AUSTRALIA - Australian farmers’ contribution to the nation’s wealth through export earnings is increasing at a time when other commodities are on the wane.
calendar icon 8 September 2015
clock icon 3 minute read

The country's Minister for Agriculture, Barnaby Joyce, said the latest Australian Bureau of Statistics (ABS) figures showed a seven per cent increase in the value of rural exports in 2014-15, on the back of a 9.7 per cent increase in 2013-14.

“Rural goods contributed $43 billion in exports in 2014-15 at a time when the value of all goods and services decreased by 4 per cent,” Mr Joyce said.

ABS figures 2014-15 saw a 41 per cent increase in the value of beef and veal exports, from $6.27 billion in 2013-14 to $8.86 billion, Mr Joyce went on.
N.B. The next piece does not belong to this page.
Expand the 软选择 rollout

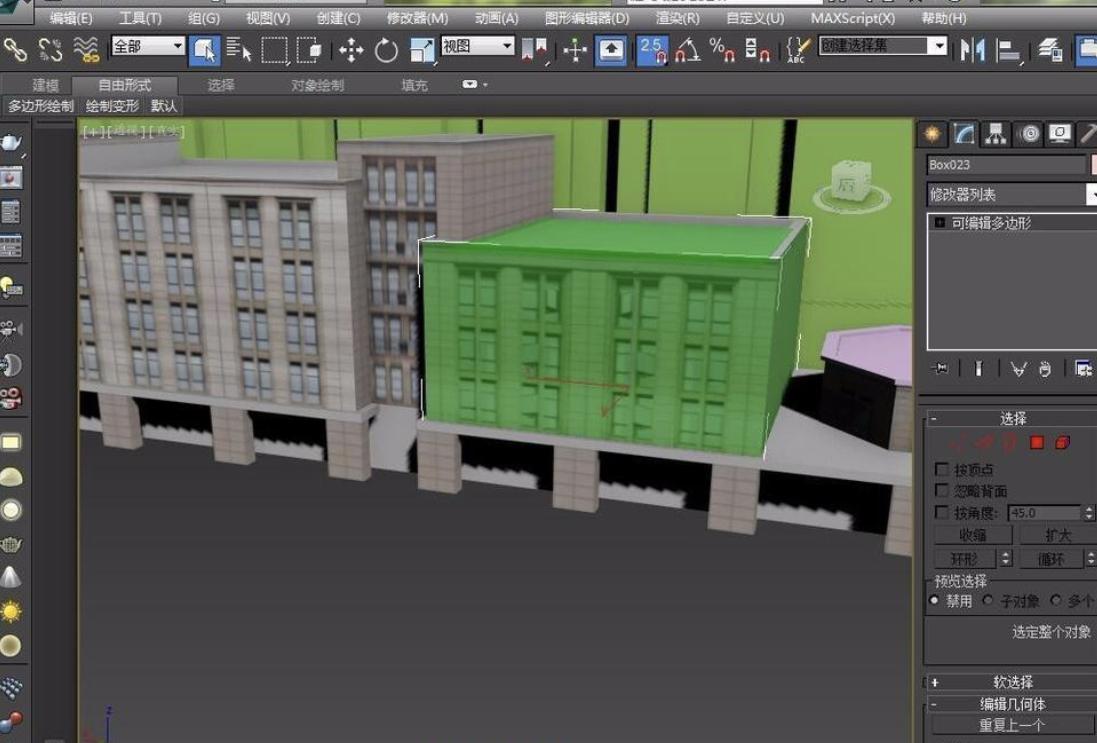[x=1012, y=682]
Live cattle were up 47 per cent in value to $1.15 billion; live sheep up 32 per cent to $244 million; horticulture products up 11 per cent to $2.06 billion; and wool up 10 per cent to $3.16 billion.
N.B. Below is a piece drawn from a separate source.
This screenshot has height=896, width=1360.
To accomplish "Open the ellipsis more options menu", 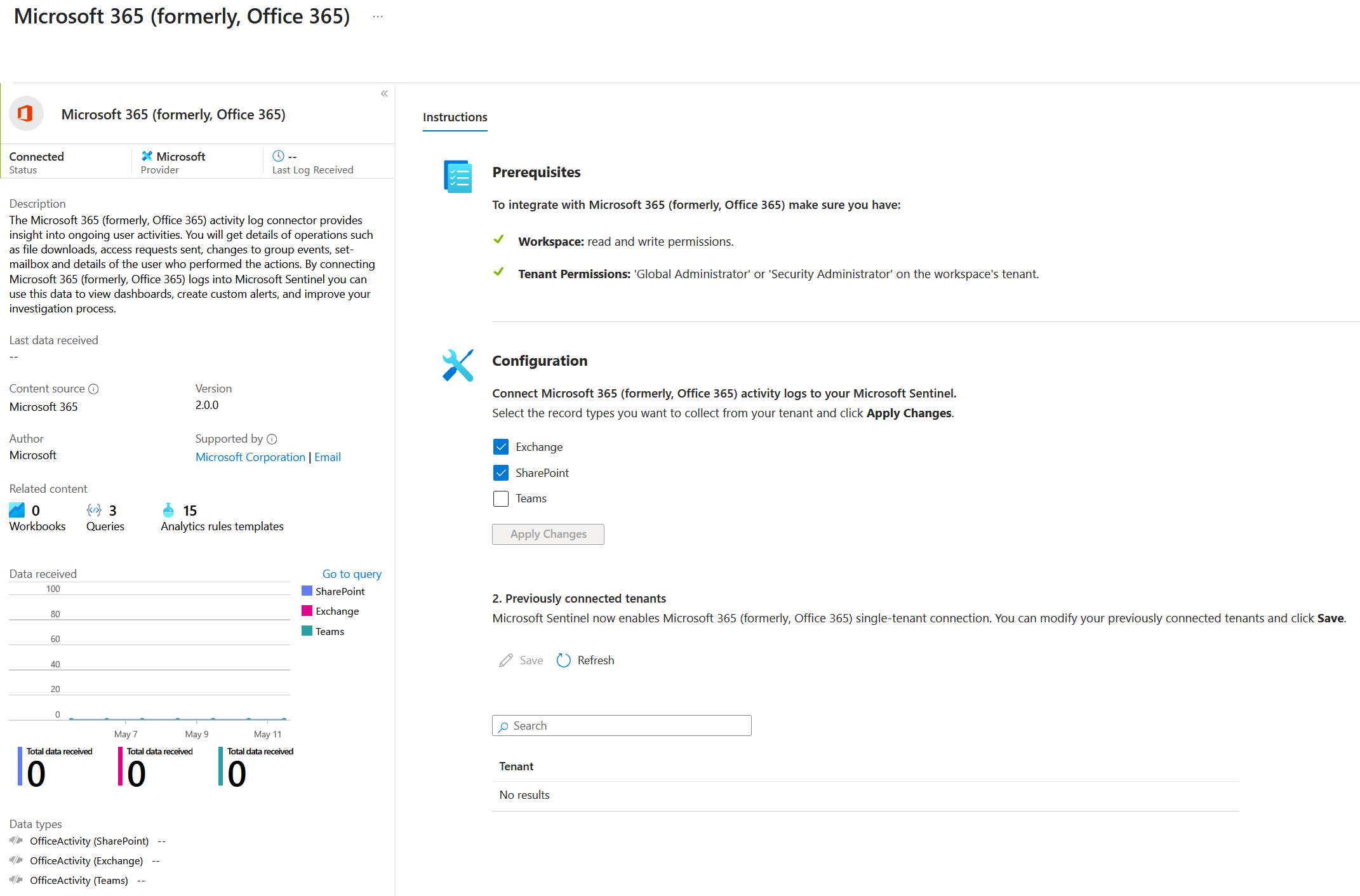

However, wheat, barley and canola export earnings were all down in 2014-15, which Mr Joyce said was because of the ongoing drought in the eastern states and international market conditions.

“The ABS figures show the value agriculture continues to provide to the Australian economy and highlights the importance of farm exports to the nation’s prosperity,” he added.

Commenting on the results, Mr Joyce said: “These results are a strong vote of confidence from international markets in Australian farmers and the produce they grow and demonstrate just how critical free trade deals such as the China-Australia Free Trade Agreement (ChAFTA) will be for our entire farm sector.”

Mr Joyce hit out strongly at the Labor opposition party, which has been opposing ChAFTA. Concerns have been expressed over a lack of transparency on the deal and the removal of restrictions on Chinese migrant workers.

“Joel Fitzgibbon and Penny Wong’s mindless opposition to ChAFTA is putting future Australian exports and jobs in jeopardy.

"China’s imports of agricultural, food and fisheries products grew by another US$3 billion to almost US$119 billion in 2014, and Australian jobs right throughout the entire food and fibre supply chains stand to benefit from the improved market access that ChAFTA delivers,” Mr Joyce said.